If a pair of visionary twin brothers at the University of Texas are right, within a few years eSports—competitive video game playing—will have conquered university campuses across the United States. And the moment the tide changed may all come back to a little name change.
Brothers Adam and Tyler Rosen started the Texas eSports Association in 2010 with only 20 members. Since then, it’s ballooned in size and made international headlines thanks to the success of its tournaments. But the Rosen brothers aren’t satisfied with regional dominance. They want to go national, beginning with a name change to make the whole thing a lot more geographically inclusive: say goodbye to the Texas eSports Association, and hello to TeSPA.
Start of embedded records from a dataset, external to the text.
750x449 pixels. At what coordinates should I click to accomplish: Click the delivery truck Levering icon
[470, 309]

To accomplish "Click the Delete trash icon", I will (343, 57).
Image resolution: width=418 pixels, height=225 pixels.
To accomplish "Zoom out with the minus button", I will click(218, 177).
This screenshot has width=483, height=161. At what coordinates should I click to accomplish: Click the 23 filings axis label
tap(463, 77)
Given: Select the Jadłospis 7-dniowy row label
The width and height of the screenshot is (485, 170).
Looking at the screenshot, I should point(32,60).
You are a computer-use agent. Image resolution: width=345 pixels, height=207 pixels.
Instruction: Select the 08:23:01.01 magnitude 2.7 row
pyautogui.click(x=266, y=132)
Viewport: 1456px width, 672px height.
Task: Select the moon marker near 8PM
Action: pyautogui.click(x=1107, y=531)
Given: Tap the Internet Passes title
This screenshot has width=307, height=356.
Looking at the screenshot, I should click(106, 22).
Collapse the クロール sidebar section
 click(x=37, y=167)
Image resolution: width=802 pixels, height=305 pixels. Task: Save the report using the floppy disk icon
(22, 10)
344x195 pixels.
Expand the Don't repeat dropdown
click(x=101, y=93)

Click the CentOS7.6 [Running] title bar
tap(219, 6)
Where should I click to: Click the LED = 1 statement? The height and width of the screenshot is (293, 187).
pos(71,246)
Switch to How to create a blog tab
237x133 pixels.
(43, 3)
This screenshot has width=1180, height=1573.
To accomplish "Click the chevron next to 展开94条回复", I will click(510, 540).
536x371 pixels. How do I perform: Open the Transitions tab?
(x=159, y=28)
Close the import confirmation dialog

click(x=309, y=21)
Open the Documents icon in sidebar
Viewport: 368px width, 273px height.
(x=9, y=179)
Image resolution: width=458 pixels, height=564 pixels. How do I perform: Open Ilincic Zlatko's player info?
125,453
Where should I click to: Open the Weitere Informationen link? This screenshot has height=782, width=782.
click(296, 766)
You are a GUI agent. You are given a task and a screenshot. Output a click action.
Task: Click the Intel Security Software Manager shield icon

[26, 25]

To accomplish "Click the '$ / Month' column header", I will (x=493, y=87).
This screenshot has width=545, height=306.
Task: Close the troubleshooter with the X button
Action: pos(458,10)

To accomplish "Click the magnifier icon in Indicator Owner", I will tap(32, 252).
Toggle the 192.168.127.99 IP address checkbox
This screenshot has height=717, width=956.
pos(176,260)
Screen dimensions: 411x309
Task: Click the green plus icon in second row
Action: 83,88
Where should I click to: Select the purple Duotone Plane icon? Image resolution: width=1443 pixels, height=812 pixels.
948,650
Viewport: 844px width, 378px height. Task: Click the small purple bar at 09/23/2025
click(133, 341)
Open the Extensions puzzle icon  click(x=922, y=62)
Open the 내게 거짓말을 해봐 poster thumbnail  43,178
“[Adam and Tyler] looked at major professional eSports tournaments organized by companies like IGN or Red Bull and said, ‘We could do something just as good on a third of the budget,” TeSPA’s chief financial officer Matthew Wiltshire told the Daily Dot.
Most popular in South Korea, eSports have grown in popularity in the United States in recent years, especially with the advent of servics like Twitch.tv that let users watch players compete over the Internet. Earlier this year, the U.S. government officially classified eSports players at professional athletes.
TeSPA first made waves on the eSports circuit when it hosted the Lone Star Clash tournament in March of 2012, which featured both professional and amateur, college-level Starcraft II players. The 2 million online viewers who watched it came from 50 countries. A second tournament later that year—the professionals-only Lone Star Clash 2—proved even bigger and more successful.
It’s precisely the experience the organization has gained hosting these events, along with a myriad of smaller ones, that TeSPA plans on utilizing as it converts itself into a national eSports powerhouse with chapters all across the country. Starting this school year, the group has already set up nine new chapters chapters from California’s San Jose State to George Mason University in Virginia.
“In the just the first week, over 600 students have signed up for the clubs,” Wiltshire said. “And that’s just counting the two schools that had started classes by then.”
Most of chapter management happens locally. TeSPA provides funding and logistical support for gaming events as small as LAN parties, which could require help in everything from procuring networking cables to securing permits. The group has even produced a 40-page guide with step-by-step instructions on how to host large-scale gaming competitions.
“In a few years, we had grown from non-existence to some sort of a global phenomenon,” Adam Rosen told UT student newspaper the Daily Texan.
“We looked around the rest of the United States, and there were some fledgling groups popping up, trying to emulate us…but they weren’t growing very fast. So we said, ‘There’s no reason what we did should be restricted to us.'”
TeSPA has plans to expand into the realm of high schools as well. The group already has a presence at a small handful of Austin, TX high schools located near the UT campus.
Critics might argue that encouraging kids to play more video games might not be the best idea, but Wiltshire noted that TeSPA’s primary mission is, at its heart, fundamentally educational.
Video games have the power to teach us a lot of different thing: teamwork, hand-eye coordination, and the fact that dressing like a raccoon gives sometimes yields the power of flight, Wiltshire added that encouraging students to organize their own eSports tournaments teaches an entirely different set of skills.
“We want to teach entrepreneurship; we want to teach creative problem solving; we want to teach leadership,” he explained. “To people who know what eSports is, the notion that it can be a tool to better their academic and professional careers isn’t foreign in the slightest.”